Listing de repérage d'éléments
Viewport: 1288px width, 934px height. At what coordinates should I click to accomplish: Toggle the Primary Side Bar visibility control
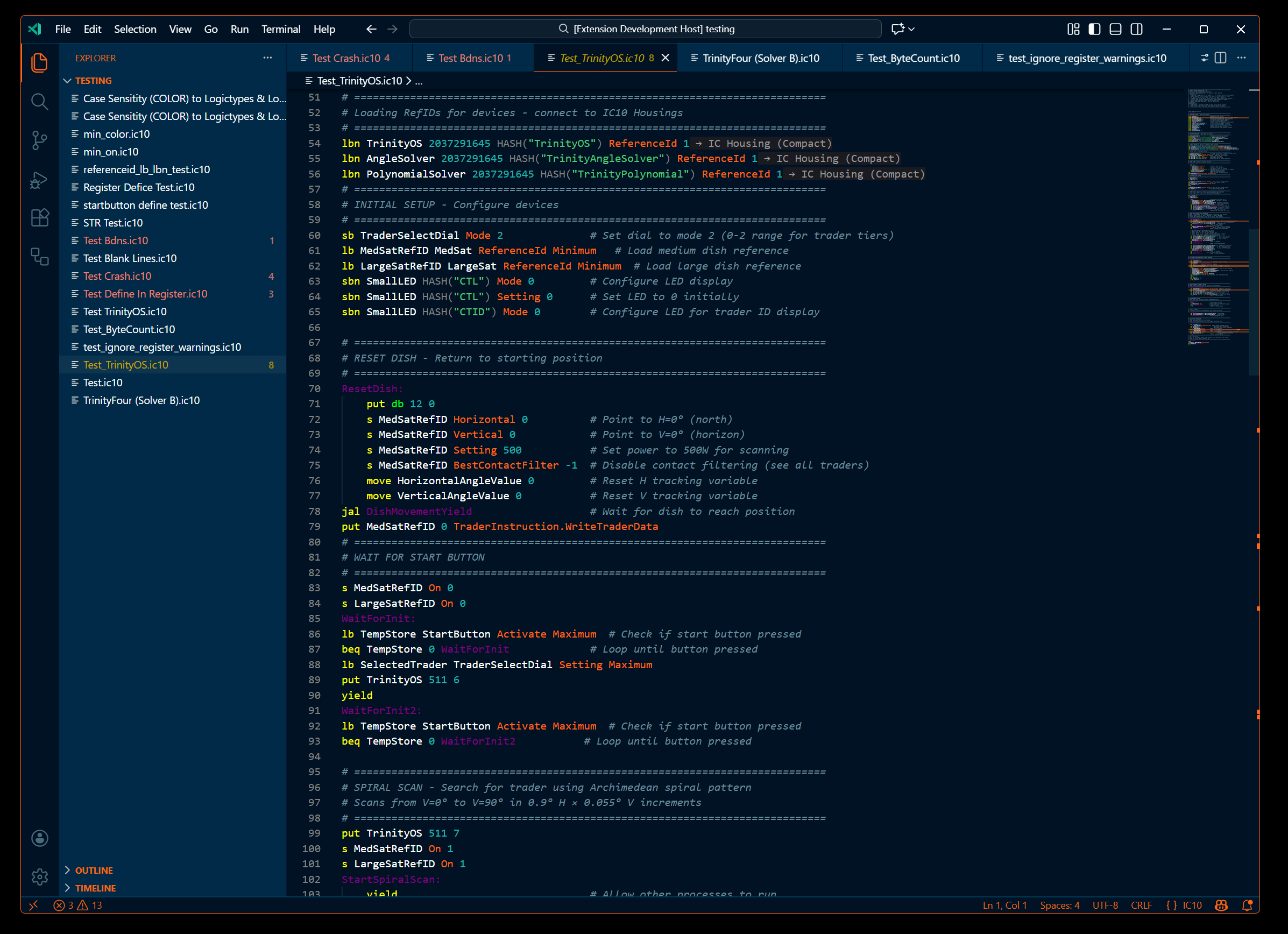[x=1094, y=29]
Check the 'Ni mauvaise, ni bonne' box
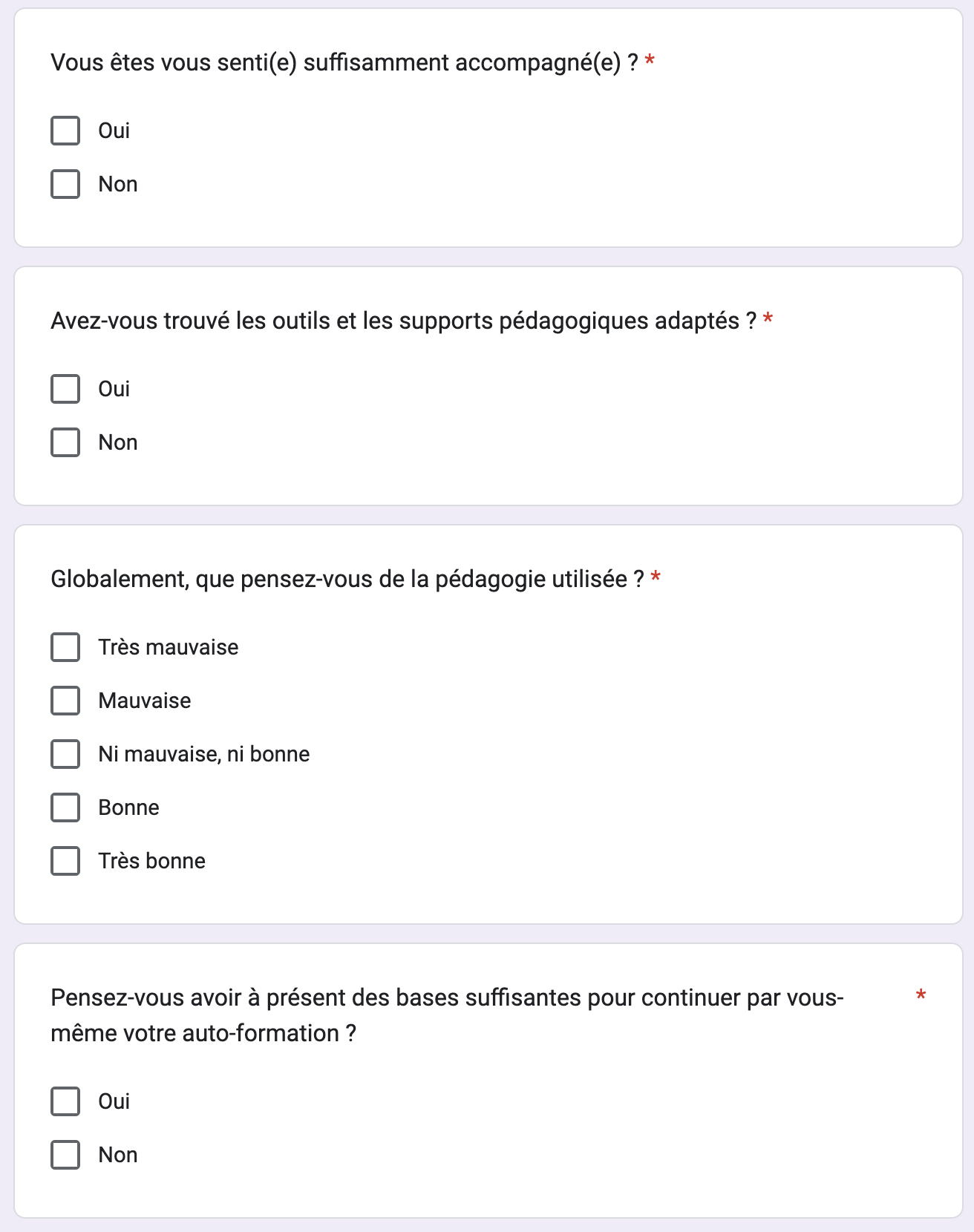Image resolution: width=974 pixels, height=1232 pixels. (x=65, y=754)
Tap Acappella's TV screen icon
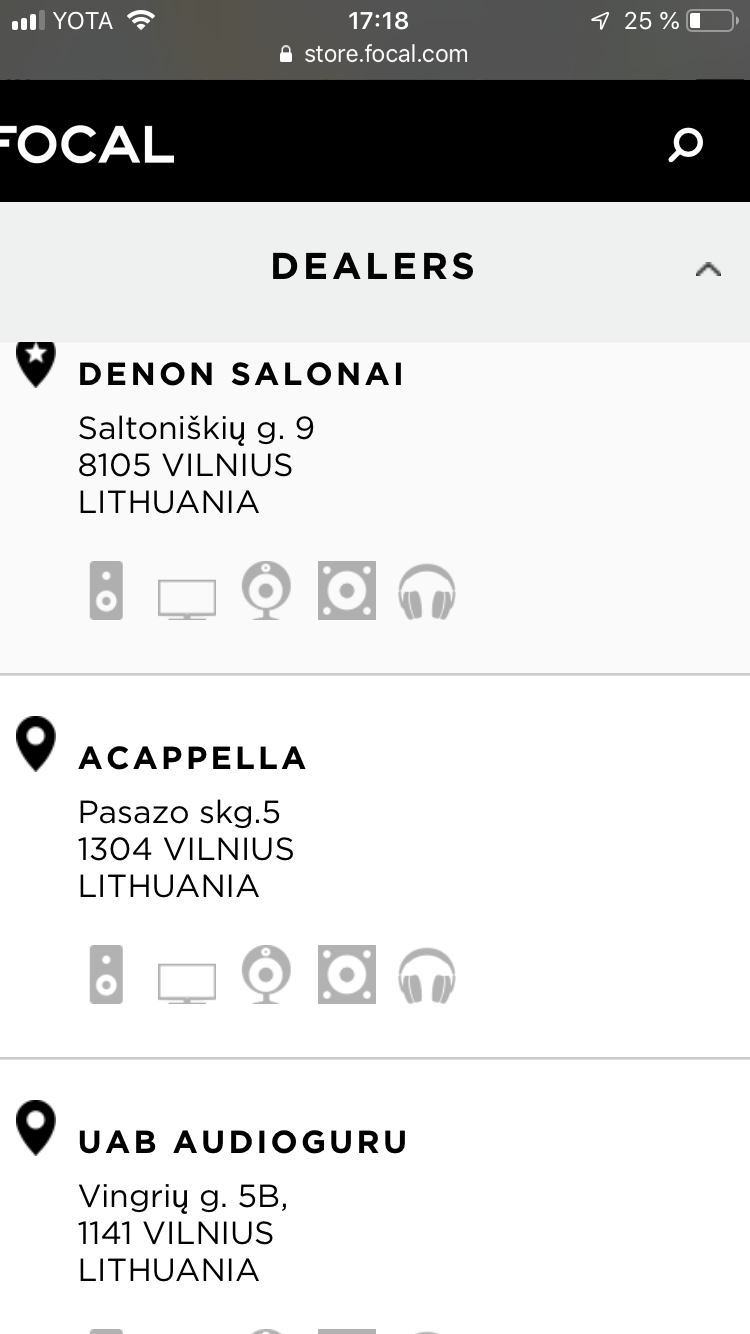Viewport: 750px width, 1334px height. point(186,981)
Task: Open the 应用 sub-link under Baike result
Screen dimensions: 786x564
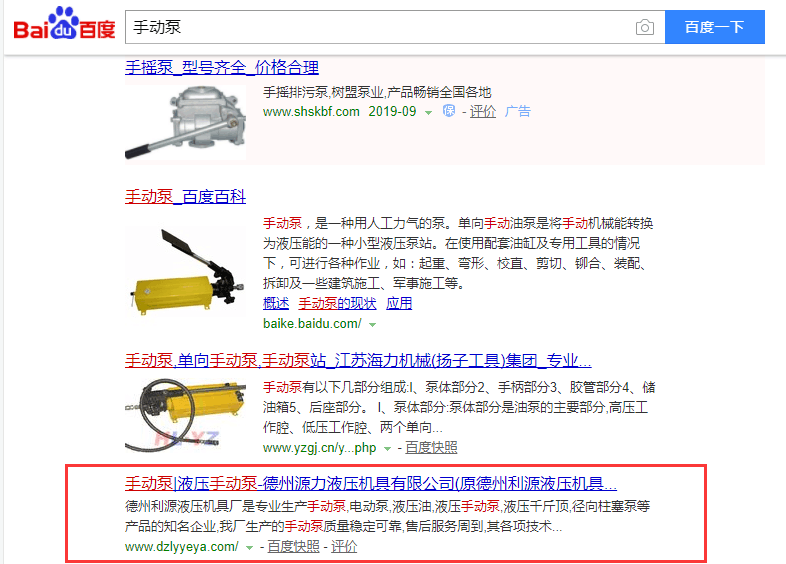Action: (399, 303)
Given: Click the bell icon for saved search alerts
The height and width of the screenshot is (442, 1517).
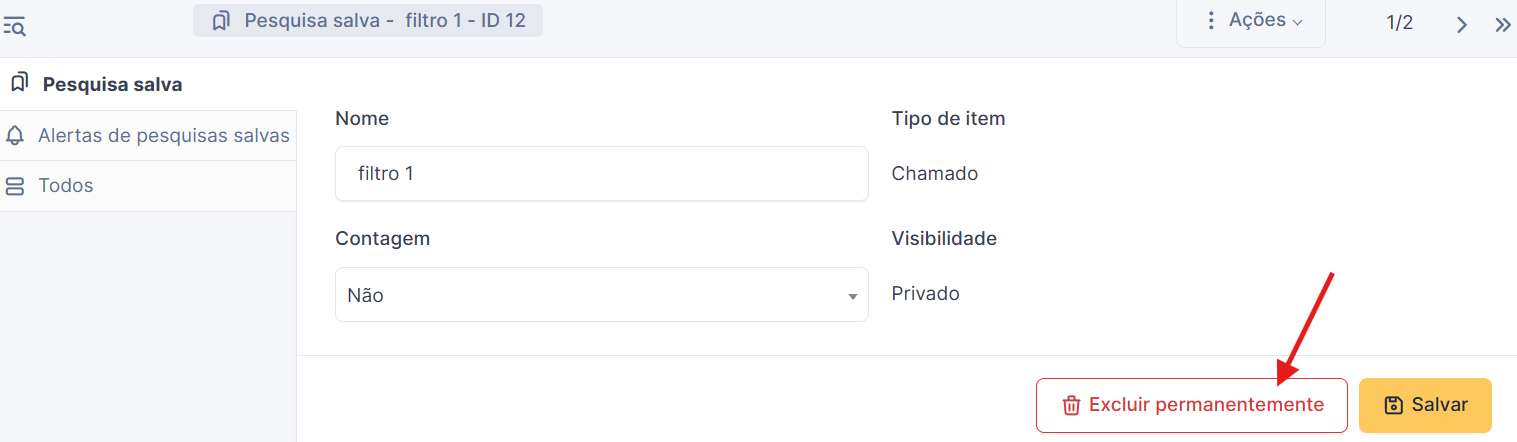Looking at the screenshot, I should (15, 135).
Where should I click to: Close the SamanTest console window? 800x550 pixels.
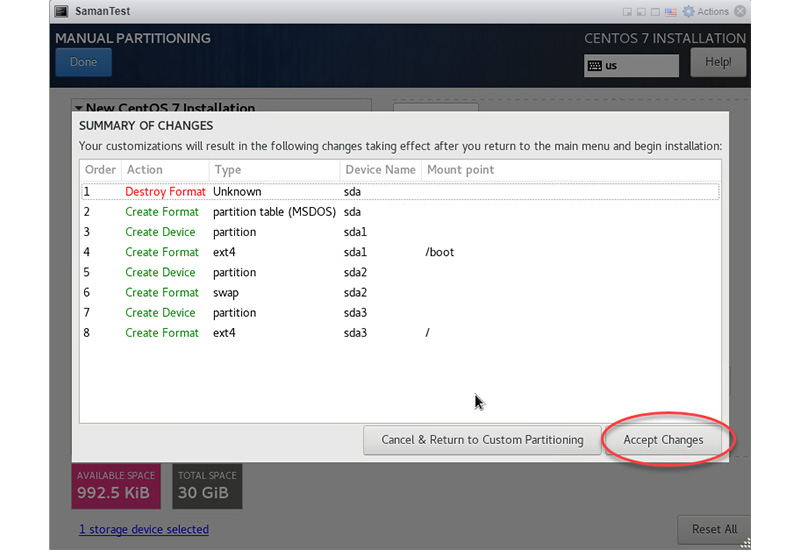740,12
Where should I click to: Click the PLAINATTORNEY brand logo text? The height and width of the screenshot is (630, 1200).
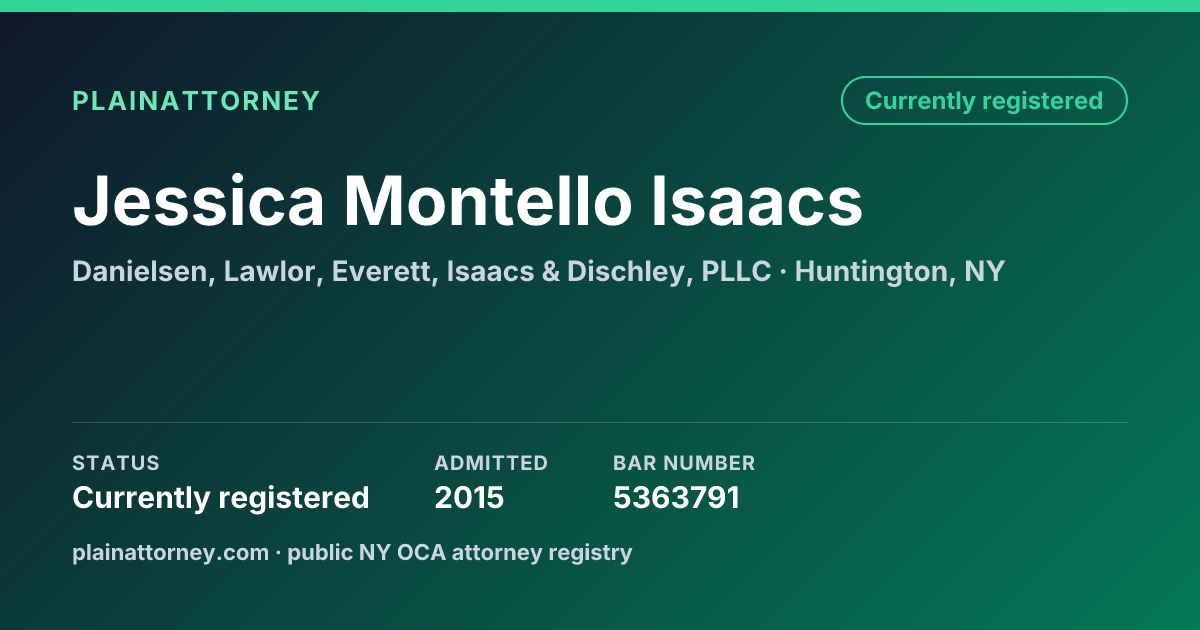click(196, 101)
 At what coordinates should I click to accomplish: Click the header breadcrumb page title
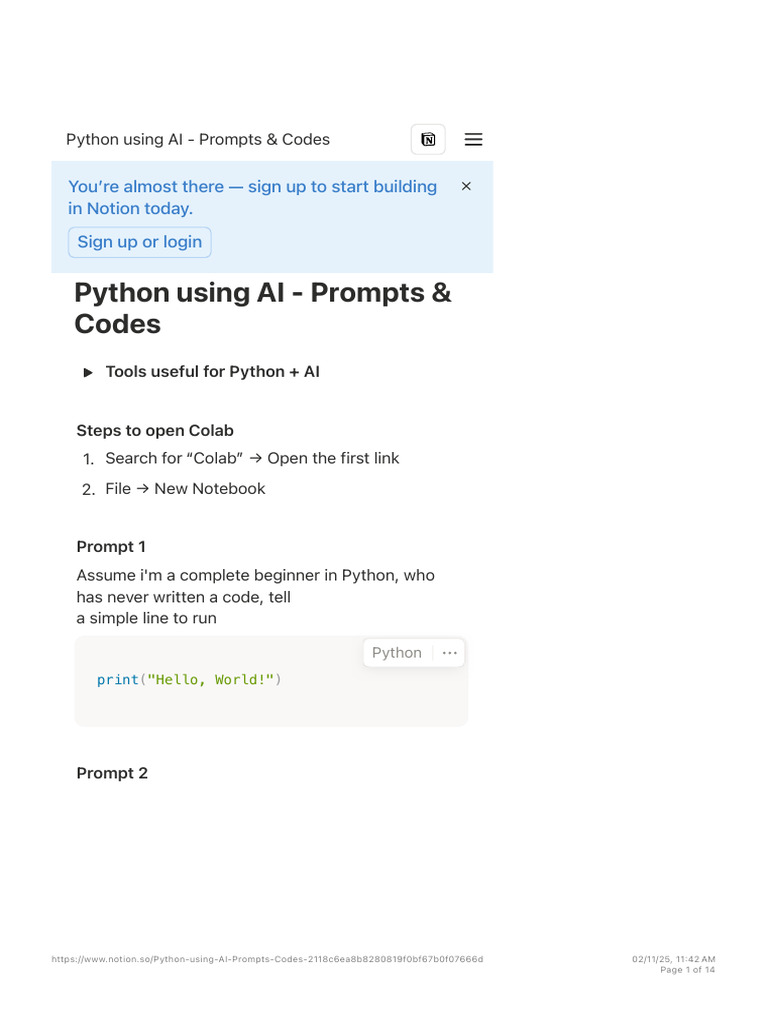click(198, 140)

▶ **Consignes et exigences**: Reproduisez l'intégralité du listing en substituant « button » à « icon », sans rien modifier d'autre. Omettez les images dans votre réponse.

▶ **Solution du problème**:
Viewport: 1288px width, 934px height. At what coordinates should I click to accomplish: Toggle the Primary Side Bar visibility control
[x=1094, y=29]
Check the 'Ni mauvaise, ni bonne' box
Image resolution: width=974 pixels, height=1232 pixels. (x=65, y=754)
Tap Acappella's TV screen button
Viewport: 750px width, 1334px height. point(186,981)
Task: Open the 应用 sub-link under Baike result
Screen dimensions: 786x564
Action: (399, 303)
Given: Click the bell button for saved search alerts
The height and width of the screenshot is (442, 1517).
Looking at the screenshot, I should (15, 135).
Where should I click to: Close the SamanTest console window? 800x550 pixels.
740,12
Where should I click to: Click the PLAINATTORNEY brand logo text? The height and width of the screenshot is (630, 1200).
click(196, 101)
 At what coordinates should I click to accomplish: Click the header breadcrumb page title
click(198, 140)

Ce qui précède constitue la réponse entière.